The Christian and the Law

Recently I taught on Colossians 2:16-17 and we talked about the relationship between the Christian and the law. What I wanted to do was to point out that the issue of the Sabbath is important and is handled in different ways by Bible believing Christians. For me that opened the question of how we understand the relationship between the Christian and the Law.  I decided to do some broad overviews. Here’s what I presented.

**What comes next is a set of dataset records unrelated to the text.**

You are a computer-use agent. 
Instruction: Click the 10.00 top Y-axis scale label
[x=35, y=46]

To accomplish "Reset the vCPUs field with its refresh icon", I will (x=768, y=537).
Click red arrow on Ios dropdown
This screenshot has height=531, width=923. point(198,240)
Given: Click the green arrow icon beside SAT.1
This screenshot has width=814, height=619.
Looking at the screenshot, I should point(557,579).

The law is for Israel not the Church. Israel and the Church are two different entities in God’s program. Israel is under the Law, the Church is under the grace. If something from the Old Testament is not repeated in the New Testament, it is not part of the New Covenant. When Israel rejected Jesus, God turned to the Gentiles to make the Jews jealous. God is not done with Israel; the Church age is a pause or parenthesis in God’s work with Israel after which he will once again deal with Israel. When revival comes to the Jewish people, they will return to the Law but in many ways it will be ceremonial. When Dispensationalism reads Colossians 2:16-17, they see a vindication of their system. The Sabbath is part of the Law and should not be observed by Gentiles.

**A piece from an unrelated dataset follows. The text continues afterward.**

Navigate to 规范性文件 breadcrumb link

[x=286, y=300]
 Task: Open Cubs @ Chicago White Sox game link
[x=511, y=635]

New Covenant Theology (NCT) isn’t a new version of Covenant Theology, it is a theology that focuses most strongly on the New Covenant. Stresses the supremacy of the New Covenant. The Law was fulfilled in Jesus and we are now under the Law of Christ. Jesus articulated the supersession of the Old Covenant law in the Sermon on the Mount. The Ten Commandments passed away with the Old Covenant. Like Dispensationalism, if a command is not repeated it is not binding so NCT sees Colossians 2:16-17 as an affirmation that the Sabbath is not part of the New Covenant.

Covenant Theology (CT) recognizes that God relates to mankind in covenants. In the garden, Adam and Eve were in covenant with God and they broke it. After the fall, God instituted a new covenant, the Covenant of Grace whereby he promised a savior to humanity. All of the covenants after that were administrations of that Covenant of Grace therefore there is unity between the covenants. What is not repealed or fulfilled in the Law is still binding. The Ten Commandments are part of God’s moral law, the law written on people’s hearts and is therefore applicable always. When CT reason Colossians 2:16-17, they see the Sabbath here not as the weekly Sabbath instituted at creation but in conjunction with the feasts and New Moons. In the ceremonial part of the law, there were additional Sabbaths that went with specific days. Those were a shadow of Christ.

What I said in the end was that whatever comes to us by way of rule or law comes to us through Jesus. So we don’t simply pick up the Sabbath rules from the law of Moses and directly apply them in the New Covenant. There is a Sabbath for God’s people but that doesn’t mean it looks just like it did in all the other covenants.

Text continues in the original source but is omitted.